*Problem description*:
Look through the records below for the line with "Instruction: Click the Ctrl+Alt+Del". Return that line and each one after it up to and including the line with "Task: Open the Datei menu", exactly.

*Entries supplied*:

· · · ·

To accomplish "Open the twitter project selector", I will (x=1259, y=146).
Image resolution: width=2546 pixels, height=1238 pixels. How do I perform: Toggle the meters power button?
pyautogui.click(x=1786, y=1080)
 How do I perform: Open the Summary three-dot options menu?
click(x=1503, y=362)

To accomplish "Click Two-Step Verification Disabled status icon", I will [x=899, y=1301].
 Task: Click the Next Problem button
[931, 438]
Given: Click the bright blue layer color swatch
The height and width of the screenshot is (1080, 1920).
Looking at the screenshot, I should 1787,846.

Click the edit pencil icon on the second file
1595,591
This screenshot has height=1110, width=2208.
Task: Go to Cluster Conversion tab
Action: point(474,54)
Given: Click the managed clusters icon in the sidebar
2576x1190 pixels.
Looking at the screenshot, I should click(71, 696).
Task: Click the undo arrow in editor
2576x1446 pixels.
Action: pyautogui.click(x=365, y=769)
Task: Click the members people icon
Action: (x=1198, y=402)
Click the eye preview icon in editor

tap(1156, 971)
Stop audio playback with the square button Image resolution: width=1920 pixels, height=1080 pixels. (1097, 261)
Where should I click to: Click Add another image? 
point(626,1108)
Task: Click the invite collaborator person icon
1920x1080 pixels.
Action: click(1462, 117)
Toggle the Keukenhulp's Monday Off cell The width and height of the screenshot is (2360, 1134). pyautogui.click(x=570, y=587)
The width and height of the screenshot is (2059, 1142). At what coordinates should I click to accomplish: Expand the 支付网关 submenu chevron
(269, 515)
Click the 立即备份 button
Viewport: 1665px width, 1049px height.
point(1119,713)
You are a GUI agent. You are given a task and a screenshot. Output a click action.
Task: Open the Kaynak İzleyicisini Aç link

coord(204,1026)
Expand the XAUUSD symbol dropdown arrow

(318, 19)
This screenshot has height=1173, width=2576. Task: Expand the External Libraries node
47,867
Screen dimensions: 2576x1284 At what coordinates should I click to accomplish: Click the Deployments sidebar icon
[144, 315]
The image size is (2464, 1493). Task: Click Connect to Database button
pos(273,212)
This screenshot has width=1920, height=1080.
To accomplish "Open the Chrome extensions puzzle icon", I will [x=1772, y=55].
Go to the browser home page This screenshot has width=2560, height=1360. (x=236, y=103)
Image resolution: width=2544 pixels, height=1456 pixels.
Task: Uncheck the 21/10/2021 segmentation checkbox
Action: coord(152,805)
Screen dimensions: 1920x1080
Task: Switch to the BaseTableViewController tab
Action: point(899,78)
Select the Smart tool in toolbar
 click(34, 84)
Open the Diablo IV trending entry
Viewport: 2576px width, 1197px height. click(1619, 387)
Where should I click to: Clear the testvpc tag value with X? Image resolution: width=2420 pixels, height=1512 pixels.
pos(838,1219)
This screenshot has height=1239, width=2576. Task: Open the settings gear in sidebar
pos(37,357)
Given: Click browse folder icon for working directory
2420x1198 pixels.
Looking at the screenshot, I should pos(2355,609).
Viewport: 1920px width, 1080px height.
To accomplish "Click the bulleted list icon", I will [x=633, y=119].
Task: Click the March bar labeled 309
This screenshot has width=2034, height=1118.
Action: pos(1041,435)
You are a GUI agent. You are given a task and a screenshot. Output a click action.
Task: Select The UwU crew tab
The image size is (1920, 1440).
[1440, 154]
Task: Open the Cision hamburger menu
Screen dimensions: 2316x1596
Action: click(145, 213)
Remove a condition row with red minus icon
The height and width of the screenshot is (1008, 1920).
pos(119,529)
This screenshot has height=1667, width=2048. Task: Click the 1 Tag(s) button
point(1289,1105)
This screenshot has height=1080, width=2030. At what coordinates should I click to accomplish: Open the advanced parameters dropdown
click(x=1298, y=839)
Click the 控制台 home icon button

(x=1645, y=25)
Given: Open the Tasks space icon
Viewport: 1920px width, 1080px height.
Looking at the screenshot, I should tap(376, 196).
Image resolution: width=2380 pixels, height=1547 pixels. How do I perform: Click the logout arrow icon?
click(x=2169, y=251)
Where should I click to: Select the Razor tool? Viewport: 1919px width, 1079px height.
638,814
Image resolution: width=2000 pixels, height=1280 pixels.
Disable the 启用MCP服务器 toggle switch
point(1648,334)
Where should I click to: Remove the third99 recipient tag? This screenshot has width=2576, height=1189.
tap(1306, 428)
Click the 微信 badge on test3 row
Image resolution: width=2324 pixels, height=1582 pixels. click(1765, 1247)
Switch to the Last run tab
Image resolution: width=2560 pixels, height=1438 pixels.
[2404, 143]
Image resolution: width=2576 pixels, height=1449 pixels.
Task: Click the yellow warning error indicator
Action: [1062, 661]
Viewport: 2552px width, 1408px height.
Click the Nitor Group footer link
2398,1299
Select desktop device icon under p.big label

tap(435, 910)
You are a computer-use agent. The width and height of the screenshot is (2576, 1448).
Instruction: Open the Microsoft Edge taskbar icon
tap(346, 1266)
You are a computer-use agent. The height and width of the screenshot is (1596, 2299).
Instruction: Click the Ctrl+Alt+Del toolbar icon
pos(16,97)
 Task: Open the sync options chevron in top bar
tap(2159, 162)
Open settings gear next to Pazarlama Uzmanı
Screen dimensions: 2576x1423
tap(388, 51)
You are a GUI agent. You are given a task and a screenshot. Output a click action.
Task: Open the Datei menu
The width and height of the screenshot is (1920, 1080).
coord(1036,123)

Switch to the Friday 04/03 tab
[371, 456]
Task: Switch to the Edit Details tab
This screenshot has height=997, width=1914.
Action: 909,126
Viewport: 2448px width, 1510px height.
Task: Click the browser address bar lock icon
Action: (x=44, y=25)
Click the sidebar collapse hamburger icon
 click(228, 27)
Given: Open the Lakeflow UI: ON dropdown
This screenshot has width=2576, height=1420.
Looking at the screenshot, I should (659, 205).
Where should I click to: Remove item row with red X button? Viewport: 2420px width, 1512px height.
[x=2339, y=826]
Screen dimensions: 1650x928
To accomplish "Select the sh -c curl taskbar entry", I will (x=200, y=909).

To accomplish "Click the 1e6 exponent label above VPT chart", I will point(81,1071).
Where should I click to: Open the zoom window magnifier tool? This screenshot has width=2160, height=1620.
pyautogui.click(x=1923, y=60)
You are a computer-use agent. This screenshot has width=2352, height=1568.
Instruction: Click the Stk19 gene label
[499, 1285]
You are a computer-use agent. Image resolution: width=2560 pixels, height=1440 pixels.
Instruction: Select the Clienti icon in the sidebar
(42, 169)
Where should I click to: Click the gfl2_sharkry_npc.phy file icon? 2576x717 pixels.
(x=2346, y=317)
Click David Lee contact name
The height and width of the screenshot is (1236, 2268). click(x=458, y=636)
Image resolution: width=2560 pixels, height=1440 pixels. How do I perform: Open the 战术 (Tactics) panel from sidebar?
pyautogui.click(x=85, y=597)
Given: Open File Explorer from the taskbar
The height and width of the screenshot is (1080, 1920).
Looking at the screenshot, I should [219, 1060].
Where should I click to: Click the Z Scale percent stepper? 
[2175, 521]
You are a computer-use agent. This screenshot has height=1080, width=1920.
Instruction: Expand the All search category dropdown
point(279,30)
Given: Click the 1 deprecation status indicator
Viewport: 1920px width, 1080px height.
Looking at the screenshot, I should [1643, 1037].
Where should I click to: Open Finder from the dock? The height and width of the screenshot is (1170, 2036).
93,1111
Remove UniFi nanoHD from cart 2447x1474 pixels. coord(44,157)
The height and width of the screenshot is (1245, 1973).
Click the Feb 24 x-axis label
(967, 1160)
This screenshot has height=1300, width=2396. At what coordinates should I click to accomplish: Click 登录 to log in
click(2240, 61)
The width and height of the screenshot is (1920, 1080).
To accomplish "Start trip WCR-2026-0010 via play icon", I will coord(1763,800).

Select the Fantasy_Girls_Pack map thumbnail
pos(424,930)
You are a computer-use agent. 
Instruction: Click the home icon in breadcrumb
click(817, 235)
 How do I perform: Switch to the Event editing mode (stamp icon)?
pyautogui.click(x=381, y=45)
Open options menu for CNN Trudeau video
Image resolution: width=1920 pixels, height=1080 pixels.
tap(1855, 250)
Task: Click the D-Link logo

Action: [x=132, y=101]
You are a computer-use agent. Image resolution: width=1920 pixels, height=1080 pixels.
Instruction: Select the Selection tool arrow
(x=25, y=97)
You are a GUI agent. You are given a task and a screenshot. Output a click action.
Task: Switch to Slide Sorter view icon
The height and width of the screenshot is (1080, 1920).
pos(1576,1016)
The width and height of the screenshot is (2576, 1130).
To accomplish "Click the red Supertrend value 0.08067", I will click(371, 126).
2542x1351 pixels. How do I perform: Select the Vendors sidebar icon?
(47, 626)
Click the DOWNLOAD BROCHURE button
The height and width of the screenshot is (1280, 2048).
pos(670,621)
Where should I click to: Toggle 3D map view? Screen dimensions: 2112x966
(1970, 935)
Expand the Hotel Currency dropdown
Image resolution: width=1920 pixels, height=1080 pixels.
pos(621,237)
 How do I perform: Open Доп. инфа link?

· · · ·

*Response for this exercise*:
Instruction: Click the Ctrl+Alt+Del toolbar icon
pos(16,97)
 Task: Open the sync options chevron in top bar
tap(2159, 162)
Open settings gear next to Pazarlama Uzmanı
Screen dimensions: 2576x1423
tap(388, 51)
You are a GUI agent. You are given a task and a screenshot. Output a click action.
Task: Open the Datei menu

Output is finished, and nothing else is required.